# Differential training of a GeodesyNet
In this notebook we show how to train a neural density field to represent the difference between a known, homogeneously filled, asteroid and a heterogeneous ground truth.

**NOTE: With respect to a *normal* training (see Starter Notebook) the differences in the code are minimal**. Conceptually, we are now taking advantage of a ground truth 3D model of the asteroid surface.
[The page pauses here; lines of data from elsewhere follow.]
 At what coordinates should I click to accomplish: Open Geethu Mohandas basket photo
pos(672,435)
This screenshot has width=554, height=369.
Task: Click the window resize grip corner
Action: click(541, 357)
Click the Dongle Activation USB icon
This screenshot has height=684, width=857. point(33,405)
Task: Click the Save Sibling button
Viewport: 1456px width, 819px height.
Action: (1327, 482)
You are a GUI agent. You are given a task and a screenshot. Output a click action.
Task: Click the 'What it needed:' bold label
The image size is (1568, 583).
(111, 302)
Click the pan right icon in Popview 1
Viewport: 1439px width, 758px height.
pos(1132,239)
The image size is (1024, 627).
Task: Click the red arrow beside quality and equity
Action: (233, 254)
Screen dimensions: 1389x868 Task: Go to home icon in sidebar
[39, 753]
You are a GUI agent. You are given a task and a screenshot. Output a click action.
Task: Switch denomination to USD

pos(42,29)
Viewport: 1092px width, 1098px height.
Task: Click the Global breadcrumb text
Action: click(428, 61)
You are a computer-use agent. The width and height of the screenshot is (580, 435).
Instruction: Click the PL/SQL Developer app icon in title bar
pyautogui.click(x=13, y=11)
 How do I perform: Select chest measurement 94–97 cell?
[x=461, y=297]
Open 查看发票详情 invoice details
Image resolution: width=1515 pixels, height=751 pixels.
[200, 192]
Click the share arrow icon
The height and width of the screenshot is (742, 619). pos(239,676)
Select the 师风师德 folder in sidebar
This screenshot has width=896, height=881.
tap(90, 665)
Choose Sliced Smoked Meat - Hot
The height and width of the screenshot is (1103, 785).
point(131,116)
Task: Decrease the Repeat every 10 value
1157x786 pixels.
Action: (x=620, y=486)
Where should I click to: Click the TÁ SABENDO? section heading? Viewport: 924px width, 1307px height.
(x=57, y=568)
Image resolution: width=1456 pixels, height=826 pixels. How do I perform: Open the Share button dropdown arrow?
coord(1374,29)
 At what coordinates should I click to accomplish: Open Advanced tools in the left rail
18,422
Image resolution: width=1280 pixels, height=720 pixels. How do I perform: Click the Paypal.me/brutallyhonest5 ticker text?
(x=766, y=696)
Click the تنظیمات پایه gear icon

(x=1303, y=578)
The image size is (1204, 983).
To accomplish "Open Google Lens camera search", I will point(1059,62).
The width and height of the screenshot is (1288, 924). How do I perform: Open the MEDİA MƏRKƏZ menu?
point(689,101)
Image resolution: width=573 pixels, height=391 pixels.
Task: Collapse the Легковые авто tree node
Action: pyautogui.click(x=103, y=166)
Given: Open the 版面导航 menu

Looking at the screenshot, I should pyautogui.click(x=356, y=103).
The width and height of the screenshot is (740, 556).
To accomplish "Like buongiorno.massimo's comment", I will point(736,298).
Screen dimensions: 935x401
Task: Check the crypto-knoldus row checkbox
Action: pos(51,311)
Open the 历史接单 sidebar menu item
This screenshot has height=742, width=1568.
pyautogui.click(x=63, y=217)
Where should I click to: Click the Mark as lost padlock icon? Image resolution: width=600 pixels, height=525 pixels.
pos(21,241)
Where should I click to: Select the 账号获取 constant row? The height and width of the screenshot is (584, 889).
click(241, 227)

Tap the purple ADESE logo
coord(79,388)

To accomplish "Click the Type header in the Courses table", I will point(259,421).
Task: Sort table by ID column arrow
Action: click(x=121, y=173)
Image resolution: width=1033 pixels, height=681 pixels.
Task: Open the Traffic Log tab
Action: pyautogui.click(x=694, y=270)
We suggest to run this notebook in the same conda environment as the one described in the Starter Notebook.

In [1]:
# core stuff
import gravann
import numpy as np
import pickle as pk
import os
from collections import deque

# pytorch
from torch import nn
import torch

# plotting stuff
import matplotlib.pyplot as plt
from mpl_toolkits import mplot3d
%matplotlib notebook

# Ensure that changes in imported module (gravann most importantly) are autoreloaded
%load_ext autoreload
%autoreload 2

# If possible enable CUDA
gravann.enableCUDA()
gravann.fixRandomSeeds()
device = os.environ["TORCH_DEVICE"]
print("Will use device ",device)

Available devices  1
__pyTorch VERSION: 1.6.0
__CUDNN VERSION: 7605
__Number CUDA Devices: 1
Active CUDA Device: GPU 0
Setting default tensor type to Float32
Will use device  cuda:0


# Loading and visualizing the ground truth asteroid
Here we load the ground truth model (mascon) used to generate synthetic acceleration readings. Note that the ground truth is heterogenous, that is its internal mass distribution is not uniform.

In [2]:
# We load the ground truth (a mascon model of some heterogenous body)
with open("mascons/Itokawa_nu.pk", "rb") as file:
    mascon_points, mascon_masses_nu, mascon_name = pk.load(file)
# We also load the homogenous version of the same body
with open("mascons/Itokawa.pk", "rb") as file:
    _, mascon_masses_u, _ = pk.load(file)
    
mascon_points = torch.tensor(mascon_points)
mascon_masses_nu = torch.tensor(mascon_masses_nu)
mascon_masses_u = torch.tensor(mascon_masses_u)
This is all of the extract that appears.